Gegen 01:00 Uhr bemerken sie einen goldfarbenen VW Golf, besetzt mit einer männlichen Person. Als der Pkw am Ende des Holtenweges hält, steigt der den Beamten bekannte X aus dem Fahrzeug und sucht das Wohngebiet „Fangkamp“ auf. Die Beamten beobachten den X gezielt über einen Zeitraum von etwa 20 Minuten, verlieren ihn dann aber aus den Augen. Einbrüche sind nicht festzustellen.

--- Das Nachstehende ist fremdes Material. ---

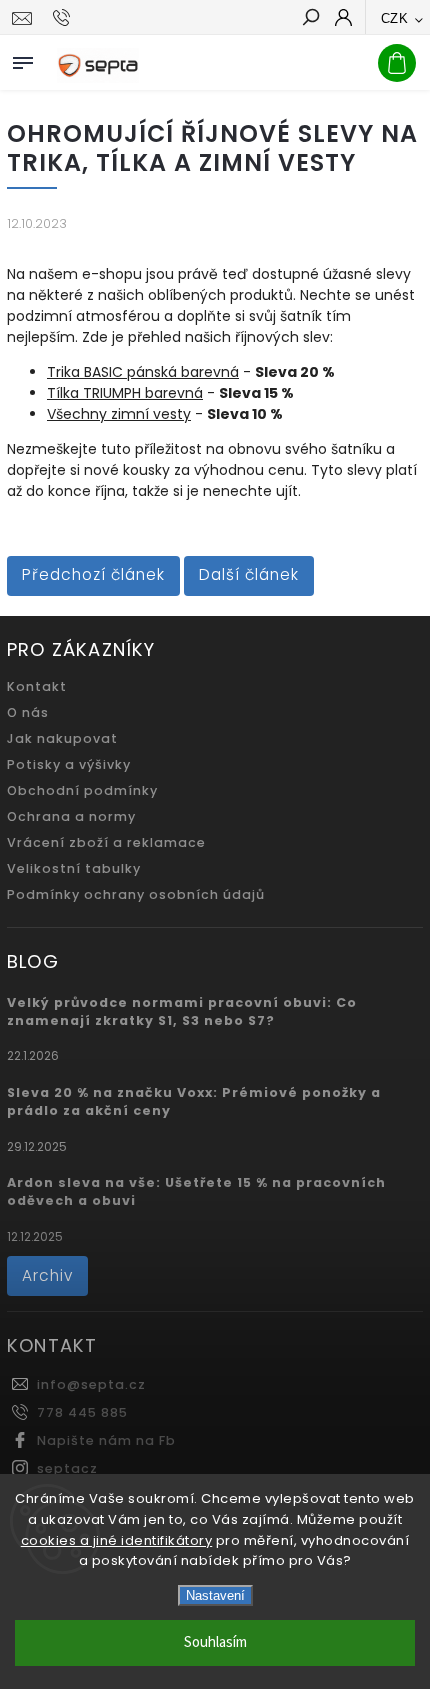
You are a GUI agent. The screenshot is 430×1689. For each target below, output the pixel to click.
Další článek (249, 574)
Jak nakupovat (62, 738)
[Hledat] (310, 19)
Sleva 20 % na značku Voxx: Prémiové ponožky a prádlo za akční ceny (194, 1101)
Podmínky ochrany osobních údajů (136, 894)
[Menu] (23, 59)
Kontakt (37, 686)
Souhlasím (215, 1642)
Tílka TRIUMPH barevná (125, 393)
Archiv (47, 1275)
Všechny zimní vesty (119, 414)
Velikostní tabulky (74, 868)
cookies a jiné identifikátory (117, 1540)
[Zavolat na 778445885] (64, 18)
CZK (395, 18)
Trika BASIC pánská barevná (143, 372)
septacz (67, 1468)
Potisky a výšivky (69, 764)
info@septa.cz (91, 1384)
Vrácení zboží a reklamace (106, 842)
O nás (28, 712)
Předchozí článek (93, 574)
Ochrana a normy (71, 816)
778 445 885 (82, 1412)
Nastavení (215, 1595)
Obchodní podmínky (82, 790)
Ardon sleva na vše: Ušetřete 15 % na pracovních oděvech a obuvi (196, 1191)
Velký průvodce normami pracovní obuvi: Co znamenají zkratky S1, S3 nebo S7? (182, 1011)
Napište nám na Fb (106, 1440)
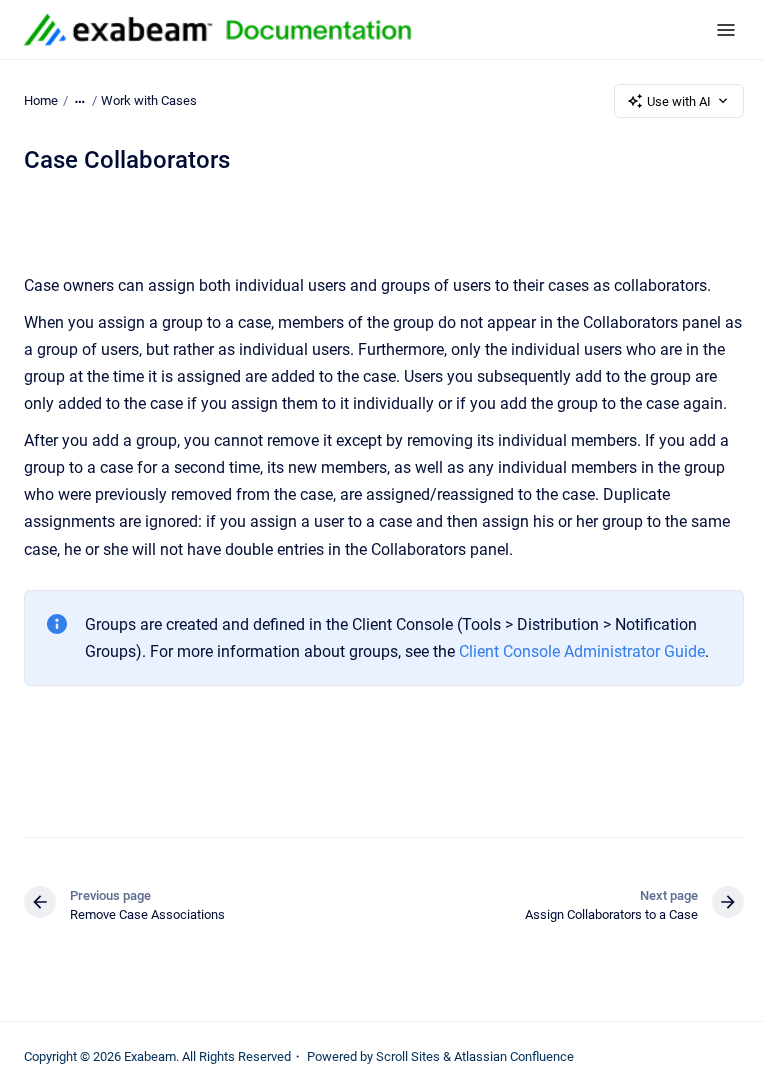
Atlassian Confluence (514, 1056)
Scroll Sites (408, 1056)
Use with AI (679, 101)
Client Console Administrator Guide (582, 651)
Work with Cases (149, 100)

Gegen 04.30 Uhr erhalten mehrere Streifenwagen der Polizei A-Stadt über den Fahndungsaufruf der Leitstelle den Auftrag, zum Holtenweg 100 zu fahren. Eine Taxifahrerin (T) habe soeben beobachtet, wie eine männliche Person mit einem Werkzeug ein Fenster zur Firma des U aufgehebelt habe. In einer Seiteneinfahrt zur Firma würde überdies ein weißer Lieferwagen mit auswärtigem Kennzeichen und geöffneter Fahrertür stehen. Die Person müsste sich noch in der Firma befinden. Der den Anruf entgegennehmende Beamte auf der Leitstelle der Polizei (A-Stadt) hält die Personalien der T fest. Einer Streifenwagenbesatzung (POK A und PK B), die sich zufällig in der Nähe des Industriegebietes befindet, kommt auf dem Weg zum Tatort ein weißer Lieferwagen mit auswärtigem Kennzeichen und augenscheinlich überhöhter Geschwindigkeit entgegen.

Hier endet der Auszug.